### Data extract

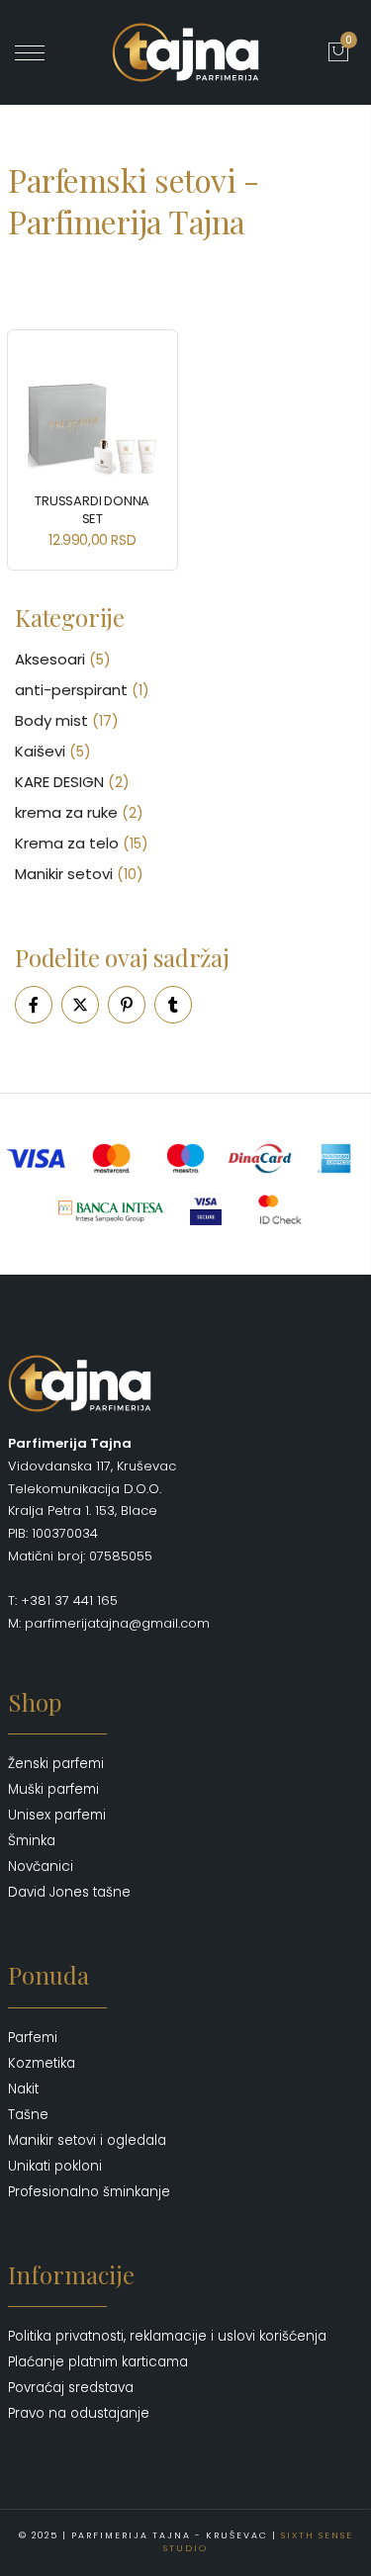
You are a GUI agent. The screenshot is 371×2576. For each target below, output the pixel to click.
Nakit (23, 2089)
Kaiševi (40, 751)
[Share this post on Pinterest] (126, 1004)
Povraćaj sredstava (71, 2387)
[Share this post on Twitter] (80, 1004)
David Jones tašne (69, 1892)
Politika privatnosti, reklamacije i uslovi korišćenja (167, 2336)
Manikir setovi (64, 873)
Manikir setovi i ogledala (87, 2140)
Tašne (28, 2114)
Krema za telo (67, 843)
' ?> (56, 52)
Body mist (51, 720)
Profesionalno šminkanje (89, 2191)
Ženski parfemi (56, 1763)
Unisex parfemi (57, 1815)
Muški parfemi (53, 1789)
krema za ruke (66, 812)
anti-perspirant (71, 689)
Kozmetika (41, 2063)
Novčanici (40, 1866)
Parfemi (32, 2037)
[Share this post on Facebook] (33, 1004)
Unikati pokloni (55, 2166)
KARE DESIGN (59, 781)
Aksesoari (50, 659)
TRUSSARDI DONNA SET (92, 509)
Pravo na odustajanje (78, 2413)
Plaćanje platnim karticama (98, 2362)
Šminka (31, 1840)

### Work task
Before handing back the copy, remove the pictures; otherwise print the data exactly.

### Response
You are a GUI agent. The screenshot is 371×2576. For each target below, output the pixel to click.
Nakit (23, 2089)
Kaiševi (40, 751)
[Share this post on Pinterest] (126, 1004)
Povraćaj sredstava (71, 2387)
[Share this post on Twitter] (80, 1004)
David Jones tašne (69, 1892)
Politika privatnosti, reklamacije i uslovi korišćenja (167, 2336)
Manikir setovi (64, 873)
Manikir setovi i ogledala (87, 2140)
Tašne (28, 2114)
Krema za telo (67, 843)
' ?> (56, 52)
Body mist (51, 720)
Profesionalno šminkanje (89, 2191)
Ženski parfemi (56, 1763)
Unisex parfemi (57, 1815)
Muški parfemi (53, 1789)
krema za ruke (66, 812)
anti-perspirant (71, 689)
Kozmetika (41, 2063)
Novčanici (40, 1866)
Parfemi (32, 2037)
[Share this post on Facebook] (33, 1004)
Unikati pokloni (55, 2166)
KARE DESIGN (59, 781)
Aksesoari (50, 659)
TRUSSARDI DONNA SET (92, 509)
Pravo na odustajanje (78, 2413)
Plaćanje platnim karticama (98, 2362)
Šminka (31, 1840)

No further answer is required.